### Written tasks
A. In the divorce comment, where does the writer suggest meeting instead of the family home?
B. Retype the divorce comment word for word, everything from "Just wondering how" down to "her controlling husband.".
C. What would come next in the divorce comment? Continue it after its last sentence.
##### Selected text
Just wondering how his STBX surrendered. From day one she has tried to dictate, control and manipulate the storyline and outcome. She has thrown multiple fits to include him not caring enough when she went into labor with another mans child( on the off, low, chance that it might turn out to be directors kiddo). She expected her dubious displays of humility to be rewarded by forgiveness. That’s not humility.

She felt entitled to be forgiven, covered up and play happy family. According to HER the bio dad was not to be in the child’s life no matter what the outcome.

Now he’s the back on the option menu and director should prepare himself for the latest narrative change. Probably that bio dad rescued her from her controlling husband.

Keep protecting yourself and following your lawyers advice. Whether or not she can do it, it just shows another level of klassy behavior. Welcoming your baby daddy to a family home, yikes. Why not meet on neutral territory at her co dependent moms house?
##########
##### Source data
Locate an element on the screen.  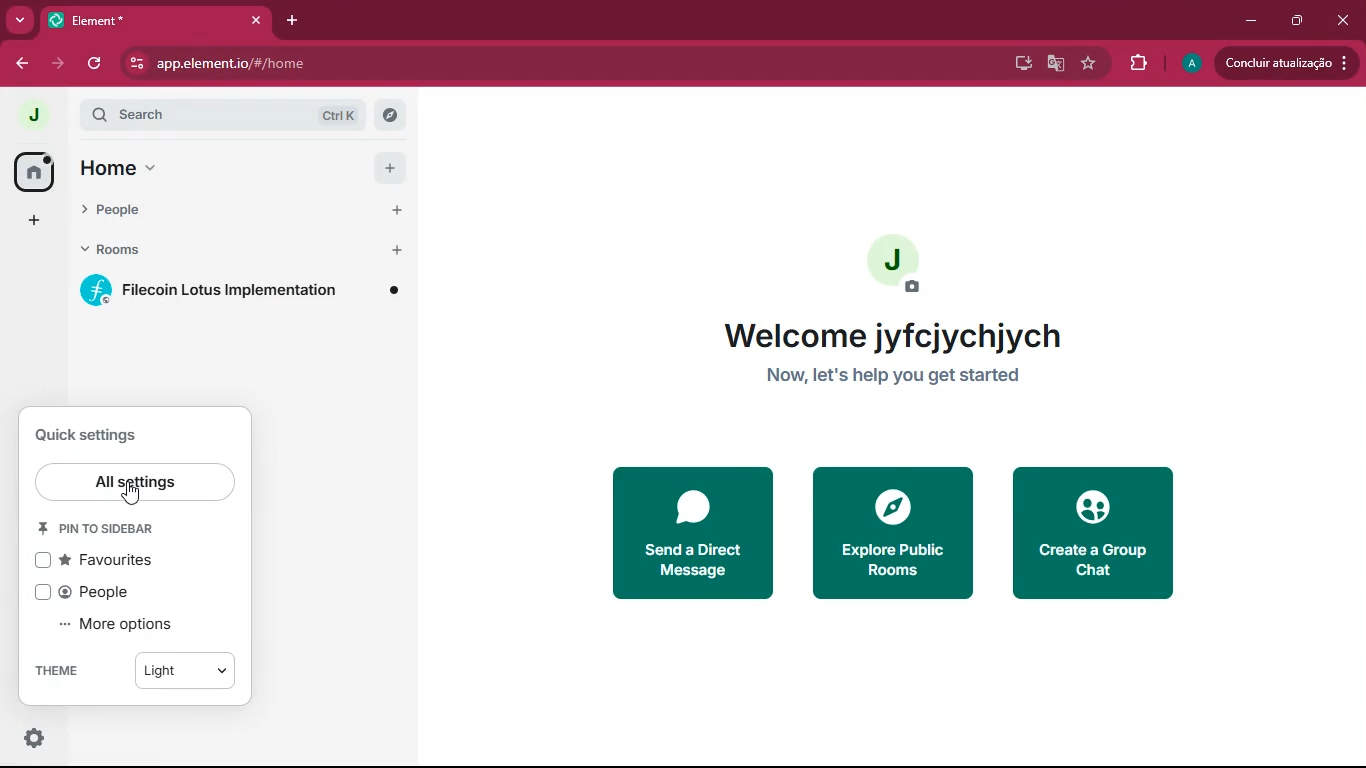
##########
### Answers to the problems
A. On neutral territory, at her co-dependent mom's house.

B.
Just wondering how his STBX surrendered. From day one she has tried to dictate, control and manipulate the storyline and outcome. She has thrown multiple fits to include him not caring enough when she went into labor with another mans child( on the off, low, chance that it might turn out to be directors kiddo). She expected her dubious displays of humility to be rewarded by forgiveness. That’s not humility.

She felt entitled to be forgiven, covered up and play happy family. According to HER the bio dad was not to be in the child’s life no matter what the outcome.

Now he’s the back on the option menu and director should prepare himself for the latest narrative change. Probably that bio dad rescued her from her controlling husband.

C.
What if a STBX WH arranged a visit with his OW in the family home during IHS while a BS is gone for the weekend? I don’t think she’d be lectured on not dictating WH behavior.

Directors wife is showing her entitled, lying ass again. Nothing new.

[This message edited by redrock at 9:59 PM, June 23rd (Sunday)]

I don't respect anyone that can't spell a word more than one way:)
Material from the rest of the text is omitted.